**TASK ITEM:** The line containing "1024x768 pixels." marks where to begin. Write out that line and every line after it exactly, through the last line below.

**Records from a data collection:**
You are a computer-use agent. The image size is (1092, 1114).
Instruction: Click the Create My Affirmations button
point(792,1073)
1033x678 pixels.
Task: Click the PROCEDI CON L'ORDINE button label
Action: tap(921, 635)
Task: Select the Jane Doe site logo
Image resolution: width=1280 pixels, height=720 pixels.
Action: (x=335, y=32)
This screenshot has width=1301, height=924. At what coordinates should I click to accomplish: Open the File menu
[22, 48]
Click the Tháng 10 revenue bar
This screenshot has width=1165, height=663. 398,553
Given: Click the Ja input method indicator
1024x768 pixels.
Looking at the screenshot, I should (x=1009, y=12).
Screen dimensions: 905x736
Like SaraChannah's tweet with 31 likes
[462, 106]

**EXPECTED ANSWER:**
1024x768 pixels.
Looking at the screenshot, I should (x=1009, y=12).
Screen dimensions: 905x736
Like SaraChannah's tweet with 31 likes
[462, 106]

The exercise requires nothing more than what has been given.